***** MATERIALS PROVIDED *****

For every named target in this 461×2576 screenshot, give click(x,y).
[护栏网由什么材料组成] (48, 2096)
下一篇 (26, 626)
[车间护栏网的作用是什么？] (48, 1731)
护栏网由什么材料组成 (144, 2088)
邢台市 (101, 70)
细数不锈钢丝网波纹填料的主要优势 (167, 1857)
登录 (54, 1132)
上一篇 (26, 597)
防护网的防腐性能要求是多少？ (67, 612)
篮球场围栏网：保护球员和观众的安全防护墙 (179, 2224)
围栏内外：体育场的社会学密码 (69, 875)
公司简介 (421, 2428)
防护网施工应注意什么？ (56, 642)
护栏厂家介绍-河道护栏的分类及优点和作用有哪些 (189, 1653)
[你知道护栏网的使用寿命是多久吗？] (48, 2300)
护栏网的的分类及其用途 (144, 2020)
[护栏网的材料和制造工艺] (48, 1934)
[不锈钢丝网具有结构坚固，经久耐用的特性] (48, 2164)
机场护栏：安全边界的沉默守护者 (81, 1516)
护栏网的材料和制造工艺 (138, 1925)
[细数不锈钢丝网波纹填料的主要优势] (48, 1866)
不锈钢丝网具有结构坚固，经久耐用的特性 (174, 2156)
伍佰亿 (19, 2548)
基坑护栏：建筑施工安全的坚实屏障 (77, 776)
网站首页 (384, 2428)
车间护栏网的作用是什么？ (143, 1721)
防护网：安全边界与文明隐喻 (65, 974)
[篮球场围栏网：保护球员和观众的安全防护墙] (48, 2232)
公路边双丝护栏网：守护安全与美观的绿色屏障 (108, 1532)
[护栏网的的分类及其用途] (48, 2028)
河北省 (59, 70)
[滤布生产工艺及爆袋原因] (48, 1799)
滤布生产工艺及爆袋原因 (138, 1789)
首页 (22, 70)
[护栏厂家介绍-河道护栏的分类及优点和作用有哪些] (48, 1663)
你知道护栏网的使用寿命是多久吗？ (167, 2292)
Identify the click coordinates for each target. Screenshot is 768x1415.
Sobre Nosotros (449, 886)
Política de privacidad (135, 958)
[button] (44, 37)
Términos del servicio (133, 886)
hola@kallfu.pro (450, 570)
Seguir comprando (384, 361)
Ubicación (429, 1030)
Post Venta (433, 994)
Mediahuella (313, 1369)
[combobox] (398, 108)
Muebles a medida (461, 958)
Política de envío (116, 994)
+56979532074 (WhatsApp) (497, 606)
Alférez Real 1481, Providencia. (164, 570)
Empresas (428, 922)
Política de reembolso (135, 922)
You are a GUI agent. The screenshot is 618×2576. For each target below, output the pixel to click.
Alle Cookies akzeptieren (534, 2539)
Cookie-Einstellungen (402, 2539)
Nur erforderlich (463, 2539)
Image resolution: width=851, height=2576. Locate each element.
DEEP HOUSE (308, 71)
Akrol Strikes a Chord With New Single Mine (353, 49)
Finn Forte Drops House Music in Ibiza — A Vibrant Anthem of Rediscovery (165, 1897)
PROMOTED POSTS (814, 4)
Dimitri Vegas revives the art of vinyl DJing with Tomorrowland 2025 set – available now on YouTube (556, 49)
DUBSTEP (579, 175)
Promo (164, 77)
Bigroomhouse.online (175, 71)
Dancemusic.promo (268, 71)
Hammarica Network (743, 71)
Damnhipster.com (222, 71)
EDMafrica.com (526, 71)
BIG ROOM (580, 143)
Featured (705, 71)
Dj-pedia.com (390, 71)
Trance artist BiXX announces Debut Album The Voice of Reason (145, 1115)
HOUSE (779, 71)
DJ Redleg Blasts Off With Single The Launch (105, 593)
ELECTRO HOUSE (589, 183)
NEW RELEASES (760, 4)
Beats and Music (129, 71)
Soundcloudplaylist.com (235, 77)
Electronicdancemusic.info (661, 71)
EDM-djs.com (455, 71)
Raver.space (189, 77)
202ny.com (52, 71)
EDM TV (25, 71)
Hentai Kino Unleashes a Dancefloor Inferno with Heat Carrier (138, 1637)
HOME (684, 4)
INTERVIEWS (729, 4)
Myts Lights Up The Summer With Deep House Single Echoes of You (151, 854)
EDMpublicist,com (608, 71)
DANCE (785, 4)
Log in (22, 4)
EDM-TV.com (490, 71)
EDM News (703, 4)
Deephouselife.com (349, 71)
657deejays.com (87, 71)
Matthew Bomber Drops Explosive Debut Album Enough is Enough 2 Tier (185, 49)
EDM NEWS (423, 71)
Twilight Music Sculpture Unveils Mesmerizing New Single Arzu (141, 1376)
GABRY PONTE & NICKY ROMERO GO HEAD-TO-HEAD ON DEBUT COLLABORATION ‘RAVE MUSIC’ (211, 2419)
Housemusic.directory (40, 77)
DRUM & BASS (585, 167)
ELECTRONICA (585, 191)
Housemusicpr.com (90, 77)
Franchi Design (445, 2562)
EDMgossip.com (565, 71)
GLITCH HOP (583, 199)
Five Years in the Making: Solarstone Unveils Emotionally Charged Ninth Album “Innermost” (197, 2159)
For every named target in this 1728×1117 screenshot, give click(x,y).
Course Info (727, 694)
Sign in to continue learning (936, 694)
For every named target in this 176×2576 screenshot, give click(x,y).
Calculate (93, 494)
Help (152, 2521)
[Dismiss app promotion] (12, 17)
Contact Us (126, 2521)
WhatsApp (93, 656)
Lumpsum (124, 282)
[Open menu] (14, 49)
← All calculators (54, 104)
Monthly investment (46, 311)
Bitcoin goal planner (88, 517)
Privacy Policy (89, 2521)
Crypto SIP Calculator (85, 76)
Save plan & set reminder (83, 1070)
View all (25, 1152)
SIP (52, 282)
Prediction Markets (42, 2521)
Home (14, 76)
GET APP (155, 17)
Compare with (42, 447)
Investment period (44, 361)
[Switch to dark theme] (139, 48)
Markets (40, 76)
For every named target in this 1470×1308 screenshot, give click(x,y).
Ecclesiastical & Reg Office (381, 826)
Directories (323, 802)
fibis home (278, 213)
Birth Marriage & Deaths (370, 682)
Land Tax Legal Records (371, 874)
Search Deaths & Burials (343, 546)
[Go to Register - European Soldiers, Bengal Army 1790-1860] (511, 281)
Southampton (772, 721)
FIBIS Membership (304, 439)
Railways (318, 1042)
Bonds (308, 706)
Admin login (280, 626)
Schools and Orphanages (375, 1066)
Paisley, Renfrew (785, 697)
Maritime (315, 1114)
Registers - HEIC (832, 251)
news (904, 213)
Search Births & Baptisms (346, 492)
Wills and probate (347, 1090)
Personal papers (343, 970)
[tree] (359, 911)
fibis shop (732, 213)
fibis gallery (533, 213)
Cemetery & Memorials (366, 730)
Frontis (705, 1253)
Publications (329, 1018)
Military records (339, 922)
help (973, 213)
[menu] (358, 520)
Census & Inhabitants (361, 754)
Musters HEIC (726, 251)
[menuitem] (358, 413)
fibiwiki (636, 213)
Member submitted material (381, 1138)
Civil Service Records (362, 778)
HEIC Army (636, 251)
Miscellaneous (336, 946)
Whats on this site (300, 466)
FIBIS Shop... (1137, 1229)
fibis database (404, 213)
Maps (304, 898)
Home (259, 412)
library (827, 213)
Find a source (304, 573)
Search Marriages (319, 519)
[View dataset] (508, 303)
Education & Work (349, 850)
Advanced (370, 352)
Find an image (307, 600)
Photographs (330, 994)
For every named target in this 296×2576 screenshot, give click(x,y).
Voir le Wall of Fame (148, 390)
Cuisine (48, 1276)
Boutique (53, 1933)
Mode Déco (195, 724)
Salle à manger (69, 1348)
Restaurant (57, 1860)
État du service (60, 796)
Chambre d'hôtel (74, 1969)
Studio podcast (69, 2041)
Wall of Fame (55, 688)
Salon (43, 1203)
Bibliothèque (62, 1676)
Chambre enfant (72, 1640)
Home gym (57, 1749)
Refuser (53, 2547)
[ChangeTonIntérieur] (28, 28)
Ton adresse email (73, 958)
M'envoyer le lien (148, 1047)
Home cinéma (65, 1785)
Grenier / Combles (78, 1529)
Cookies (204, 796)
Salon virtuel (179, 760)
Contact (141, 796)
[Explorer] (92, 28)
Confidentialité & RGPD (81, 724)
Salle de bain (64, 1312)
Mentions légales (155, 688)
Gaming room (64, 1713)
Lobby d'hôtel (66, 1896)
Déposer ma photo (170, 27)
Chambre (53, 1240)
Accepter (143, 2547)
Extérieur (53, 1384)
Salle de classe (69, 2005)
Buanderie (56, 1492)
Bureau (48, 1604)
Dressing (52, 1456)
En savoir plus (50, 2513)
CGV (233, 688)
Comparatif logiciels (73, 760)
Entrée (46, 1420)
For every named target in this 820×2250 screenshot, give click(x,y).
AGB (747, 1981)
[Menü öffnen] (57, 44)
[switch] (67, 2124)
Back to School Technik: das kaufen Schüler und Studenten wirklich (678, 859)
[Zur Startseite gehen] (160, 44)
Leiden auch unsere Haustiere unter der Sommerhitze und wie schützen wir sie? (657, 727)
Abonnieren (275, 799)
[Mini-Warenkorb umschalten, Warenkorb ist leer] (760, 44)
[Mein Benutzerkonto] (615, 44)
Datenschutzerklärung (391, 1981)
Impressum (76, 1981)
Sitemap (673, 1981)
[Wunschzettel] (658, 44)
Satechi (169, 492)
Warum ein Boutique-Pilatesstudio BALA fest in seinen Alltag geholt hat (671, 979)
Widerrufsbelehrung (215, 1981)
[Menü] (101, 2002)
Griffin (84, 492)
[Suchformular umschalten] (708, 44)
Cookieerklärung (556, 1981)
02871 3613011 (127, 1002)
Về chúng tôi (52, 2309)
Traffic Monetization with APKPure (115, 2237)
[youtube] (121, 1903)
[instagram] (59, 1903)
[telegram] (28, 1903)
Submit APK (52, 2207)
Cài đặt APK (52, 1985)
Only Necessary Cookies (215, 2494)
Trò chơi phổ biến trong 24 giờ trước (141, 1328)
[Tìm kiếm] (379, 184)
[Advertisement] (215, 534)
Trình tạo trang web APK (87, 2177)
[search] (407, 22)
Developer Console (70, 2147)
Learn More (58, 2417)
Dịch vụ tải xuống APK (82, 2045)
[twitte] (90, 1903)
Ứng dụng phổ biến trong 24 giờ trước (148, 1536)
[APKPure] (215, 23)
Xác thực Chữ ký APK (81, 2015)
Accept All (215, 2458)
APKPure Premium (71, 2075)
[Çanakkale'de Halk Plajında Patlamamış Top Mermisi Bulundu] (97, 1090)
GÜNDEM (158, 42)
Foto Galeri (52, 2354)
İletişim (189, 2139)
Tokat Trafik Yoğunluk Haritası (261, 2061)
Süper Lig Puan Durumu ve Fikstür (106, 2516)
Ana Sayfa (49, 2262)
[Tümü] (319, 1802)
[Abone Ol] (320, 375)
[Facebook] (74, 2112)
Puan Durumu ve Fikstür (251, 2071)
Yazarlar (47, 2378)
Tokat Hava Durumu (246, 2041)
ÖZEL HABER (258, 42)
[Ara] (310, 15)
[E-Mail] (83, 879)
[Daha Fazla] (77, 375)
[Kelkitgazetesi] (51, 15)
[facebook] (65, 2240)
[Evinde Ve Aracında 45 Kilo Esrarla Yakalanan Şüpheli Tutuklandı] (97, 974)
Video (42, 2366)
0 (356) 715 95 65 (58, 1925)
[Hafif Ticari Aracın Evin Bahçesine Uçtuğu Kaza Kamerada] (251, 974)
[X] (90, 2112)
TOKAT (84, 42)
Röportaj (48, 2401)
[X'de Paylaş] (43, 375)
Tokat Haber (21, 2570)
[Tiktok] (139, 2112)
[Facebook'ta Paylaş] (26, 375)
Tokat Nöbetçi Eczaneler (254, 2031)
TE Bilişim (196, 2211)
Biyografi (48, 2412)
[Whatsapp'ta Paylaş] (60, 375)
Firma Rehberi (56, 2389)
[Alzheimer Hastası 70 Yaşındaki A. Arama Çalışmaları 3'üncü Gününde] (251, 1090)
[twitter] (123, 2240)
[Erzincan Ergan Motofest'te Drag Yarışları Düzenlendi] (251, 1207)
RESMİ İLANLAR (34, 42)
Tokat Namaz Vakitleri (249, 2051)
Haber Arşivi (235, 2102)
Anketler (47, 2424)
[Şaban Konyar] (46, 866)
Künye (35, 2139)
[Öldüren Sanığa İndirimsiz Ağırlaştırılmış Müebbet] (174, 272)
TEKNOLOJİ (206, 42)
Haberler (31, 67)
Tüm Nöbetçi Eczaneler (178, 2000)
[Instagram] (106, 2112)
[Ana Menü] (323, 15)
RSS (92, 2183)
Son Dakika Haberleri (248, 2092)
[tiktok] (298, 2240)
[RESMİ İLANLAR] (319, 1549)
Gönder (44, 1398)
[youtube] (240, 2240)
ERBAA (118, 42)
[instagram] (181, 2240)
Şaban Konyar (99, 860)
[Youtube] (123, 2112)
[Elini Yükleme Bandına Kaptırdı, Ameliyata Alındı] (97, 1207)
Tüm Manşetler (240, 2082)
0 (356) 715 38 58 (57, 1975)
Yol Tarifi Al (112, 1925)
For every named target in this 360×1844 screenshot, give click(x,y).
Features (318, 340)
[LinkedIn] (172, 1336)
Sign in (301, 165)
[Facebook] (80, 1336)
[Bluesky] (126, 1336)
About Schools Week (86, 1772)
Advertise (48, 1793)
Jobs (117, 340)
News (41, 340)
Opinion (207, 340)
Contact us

*****

- HOW TO COMPLETE THIS TASK: Retype word for word everything in the listing above from the line that holds "Electronicdancemusic.info (661, 71)" down to the line that holds "Twilight Music Sculpture". Keep both end lines and leave out the rest.

- ANSWER:
Electronicdancemusic.info (661, 71)
EDM-djs.com (455, 71)
Raver.space (189, 77)
202ny.com (52, 71)
EDM TV (25, 71)
Hentai Kino Unleashes a Dancefloor Inferno with Heat Carrier (138, 1637)
HOME (684, 4)
INTERVIEWS (729, 4)
Myts Lights Up The Summer With Deep House Single Echoes of You (151, 854)
EDMpublicist,com (608, 71)
DANCE (785, 4)
Log in (22, 4)
EDM-TV.com (490, 71)
EDM News (703, 4)
Deephouselife.com (349, 71)
657deejays.com (87, 71)
Matthew Bomber Drops Explosive Debut Album Enough is Enough 2 Tier (185, 49)
EDM NEWS (423, 71)
Twilight Music Sculpture Unveils Mesmerizing New Single Arzu (141, 1376)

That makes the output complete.